This is a great summer salad! It has your typical Greek salad flavors but with a slight twist due to the feta vinaigrette!
This is the perfect salad to bring to a potluck or picnic. You can make the quinoa, dressing and chop the tomatoes and cucumber the day ahead. Just keep everything separate and assemble it right before your party.
Recipe – Serves 4 to 8
- 2 Cups Cooked Quinoa – recipe below
- 1/2 Cucumber – about 1 cup – peeled – deseeded – diced
- 1 Large Tomato or 2 Small – about 2 cups (I used Heirloom) – diced
- 1/4 Red Onion Diced
- 1/2 Cup Feta Crumble
- 1/4 Cup Fresh Oregano Leaves
Feta Vinaigrette – Makes 2 Cups
- 1/2 Cup Sheep Feta Cheese
- 1 Cup Extra Virgin Olive Oil
- 1/4 Cup White Balsamic Vinegar
- 1/4 Cup Champagne Vinegar
- 1 Tablespoon Fresh Squeezed Lemon Juice
- 2 Cloves Garlic
- 1 Teaspoon Dijon Mustard
- 3/4 Teaspoon Sea Salt
- 1/4 Teaspoon Black Pepper
- 1 Cup Quinoa
- 1 3/4 Cup Filtered Water
- 1 Vegetable Bouillon Cube – unsalted
- 1 Tablespoon Extra Virgin Olive Oil
- 1/2 Teaspoon Sea Salt
Put all ingredients in food processor or blender and blend well.
Measure the quinoa and add to tomato water. Mash the bouillon cube up the best you can in a little water and add it to quinoa along with all the other ingredients.
Bring to a boil uncovered then turn down to medium-low, cover for 15 minutes.
Turn off heat and let sit for 5 minutes.
Dice the tomatoes and put into a colander to drain the tomato liquid. Rotate the colander around to help drain the liquid.
Put the diced cucumber onto a paper towel and lightly sprinkle with salt and let rest for about 10 minutes to release excess water. Remove the water with a paper towel.
Put the tomato and cucumber in a covered bowl then put in the refrigerator for an hour or so then drain any liquid that has formed.
Fluff the quinoa with a fork and try to break up any clumps.
Mix the onion and oregano into the quinoa and feta crumbles.

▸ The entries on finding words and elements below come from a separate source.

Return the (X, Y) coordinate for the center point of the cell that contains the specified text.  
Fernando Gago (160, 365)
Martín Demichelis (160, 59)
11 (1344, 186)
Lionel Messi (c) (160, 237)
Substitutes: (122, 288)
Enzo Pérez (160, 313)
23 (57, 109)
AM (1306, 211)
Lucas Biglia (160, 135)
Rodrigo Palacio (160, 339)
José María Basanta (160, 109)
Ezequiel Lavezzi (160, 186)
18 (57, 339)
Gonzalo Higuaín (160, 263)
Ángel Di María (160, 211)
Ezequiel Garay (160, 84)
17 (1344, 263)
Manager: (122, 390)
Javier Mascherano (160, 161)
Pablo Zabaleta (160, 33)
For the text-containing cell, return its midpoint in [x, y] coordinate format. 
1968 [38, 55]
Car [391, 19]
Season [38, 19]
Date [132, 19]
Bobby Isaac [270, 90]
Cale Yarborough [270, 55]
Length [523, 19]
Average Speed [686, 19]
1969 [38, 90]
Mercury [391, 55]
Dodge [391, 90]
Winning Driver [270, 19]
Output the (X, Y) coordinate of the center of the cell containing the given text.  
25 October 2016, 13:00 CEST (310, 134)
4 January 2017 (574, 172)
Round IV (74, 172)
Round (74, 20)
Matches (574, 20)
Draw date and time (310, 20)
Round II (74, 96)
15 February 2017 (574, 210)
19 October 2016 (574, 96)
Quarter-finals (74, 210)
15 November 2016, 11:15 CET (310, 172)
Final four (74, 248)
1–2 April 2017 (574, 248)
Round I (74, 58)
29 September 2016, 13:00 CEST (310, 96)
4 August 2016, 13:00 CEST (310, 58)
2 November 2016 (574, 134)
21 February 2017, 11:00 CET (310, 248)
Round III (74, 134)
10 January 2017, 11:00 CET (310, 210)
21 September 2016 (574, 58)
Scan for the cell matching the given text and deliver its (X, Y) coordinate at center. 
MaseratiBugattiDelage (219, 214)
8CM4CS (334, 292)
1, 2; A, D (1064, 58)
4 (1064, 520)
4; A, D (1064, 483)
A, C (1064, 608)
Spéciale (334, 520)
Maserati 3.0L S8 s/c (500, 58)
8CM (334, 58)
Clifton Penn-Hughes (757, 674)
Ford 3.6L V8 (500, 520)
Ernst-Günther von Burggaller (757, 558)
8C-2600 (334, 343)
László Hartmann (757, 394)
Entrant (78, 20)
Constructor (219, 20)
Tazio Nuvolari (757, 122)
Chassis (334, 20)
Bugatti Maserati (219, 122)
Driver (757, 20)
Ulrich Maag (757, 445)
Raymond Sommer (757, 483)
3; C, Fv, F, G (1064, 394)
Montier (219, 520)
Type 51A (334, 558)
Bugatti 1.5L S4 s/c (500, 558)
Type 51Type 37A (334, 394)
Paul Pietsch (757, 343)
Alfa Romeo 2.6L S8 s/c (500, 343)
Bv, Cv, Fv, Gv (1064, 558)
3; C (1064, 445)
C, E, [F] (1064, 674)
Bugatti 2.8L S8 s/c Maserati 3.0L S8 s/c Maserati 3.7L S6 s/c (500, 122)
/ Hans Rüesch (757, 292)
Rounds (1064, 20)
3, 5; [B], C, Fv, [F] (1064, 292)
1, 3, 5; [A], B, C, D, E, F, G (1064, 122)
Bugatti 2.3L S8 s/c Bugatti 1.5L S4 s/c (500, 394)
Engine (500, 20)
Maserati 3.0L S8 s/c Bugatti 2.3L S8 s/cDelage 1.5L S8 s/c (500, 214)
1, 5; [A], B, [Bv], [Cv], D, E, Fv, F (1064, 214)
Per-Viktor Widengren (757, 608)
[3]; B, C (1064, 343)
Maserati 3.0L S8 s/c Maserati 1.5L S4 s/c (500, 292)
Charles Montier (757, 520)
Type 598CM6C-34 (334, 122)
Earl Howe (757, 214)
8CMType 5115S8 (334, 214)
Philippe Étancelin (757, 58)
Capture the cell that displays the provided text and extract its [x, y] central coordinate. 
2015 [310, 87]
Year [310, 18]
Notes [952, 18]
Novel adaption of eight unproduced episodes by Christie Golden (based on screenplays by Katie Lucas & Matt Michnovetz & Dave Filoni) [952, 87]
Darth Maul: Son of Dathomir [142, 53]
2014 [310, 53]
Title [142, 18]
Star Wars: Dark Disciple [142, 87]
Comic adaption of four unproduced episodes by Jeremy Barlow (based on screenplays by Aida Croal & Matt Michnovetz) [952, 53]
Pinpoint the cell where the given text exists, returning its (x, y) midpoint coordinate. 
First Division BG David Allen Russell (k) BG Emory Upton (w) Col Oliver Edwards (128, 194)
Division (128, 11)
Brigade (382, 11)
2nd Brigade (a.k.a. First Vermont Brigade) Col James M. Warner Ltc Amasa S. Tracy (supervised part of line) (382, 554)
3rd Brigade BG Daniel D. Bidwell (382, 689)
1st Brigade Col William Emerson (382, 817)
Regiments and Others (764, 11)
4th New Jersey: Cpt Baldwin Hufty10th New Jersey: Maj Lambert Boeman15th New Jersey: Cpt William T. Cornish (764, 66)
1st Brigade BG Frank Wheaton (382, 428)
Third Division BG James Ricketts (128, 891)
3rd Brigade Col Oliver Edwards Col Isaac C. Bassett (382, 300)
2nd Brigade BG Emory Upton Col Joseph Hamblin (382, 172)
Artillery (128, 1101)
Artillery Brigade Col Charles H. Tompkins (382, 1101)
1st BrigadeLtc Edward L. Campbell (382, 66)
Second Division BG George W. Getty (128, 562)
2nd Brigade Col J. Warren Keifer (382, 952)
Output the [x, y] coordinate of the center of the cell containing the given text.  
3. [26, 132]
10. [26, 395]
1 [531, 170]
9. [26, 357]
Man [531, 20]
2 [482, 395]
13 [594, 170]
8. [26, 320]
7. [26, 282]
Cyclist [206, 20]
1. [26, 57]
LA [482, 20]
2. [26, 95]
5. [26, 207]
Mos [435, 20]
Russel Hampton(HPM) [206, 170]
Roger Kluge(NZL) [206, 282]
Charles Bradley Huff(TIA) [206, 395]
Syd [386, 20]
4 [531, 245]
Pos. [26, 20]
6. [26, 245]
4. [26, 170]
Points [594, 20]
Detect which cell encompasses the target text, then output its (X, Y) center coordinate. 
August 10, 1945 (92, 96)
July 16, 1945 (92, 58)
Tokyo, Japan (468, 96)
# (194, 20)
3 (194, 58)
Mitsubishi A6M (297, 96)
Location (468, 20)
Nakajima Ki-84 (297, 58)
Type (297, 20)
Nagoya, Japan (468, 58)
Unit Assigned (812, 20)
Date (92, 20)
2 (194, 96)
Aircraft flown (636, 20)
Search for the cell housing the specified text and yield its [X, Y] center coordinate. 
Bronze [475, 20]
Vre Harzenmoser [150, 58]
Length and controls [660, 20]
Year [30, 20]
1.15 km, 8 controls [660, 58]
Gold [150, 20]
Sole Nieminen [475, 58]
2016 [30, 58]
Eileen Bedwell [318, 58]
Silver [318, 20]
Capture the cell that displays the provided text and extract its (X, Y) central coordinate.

Mix in the tomato and cucumber carefully.
* It is best the day it’s made.
Quinoa is a super food that is extremely nutrient rich and it is a complete protein source and high in fiber, which helps digestion heart health. It contains more antioxidants, vitamins and nutrients than any other grain. Unlike most grains, quinoa has a significant amount of gamma-tocopherol of the vitamin E family, which helps some inflammatory issues. It is a good source of magnesium (helps metabolism, cardiovascular, and blood vessel function, which is helpful for migraine headaches). Quinoa contains the antioxidant flavonoids quercetin and kaempferol even more than in cranberries. It is helpful in regulation of blood sugar and also reduces your chances of developing type 2 diabetes.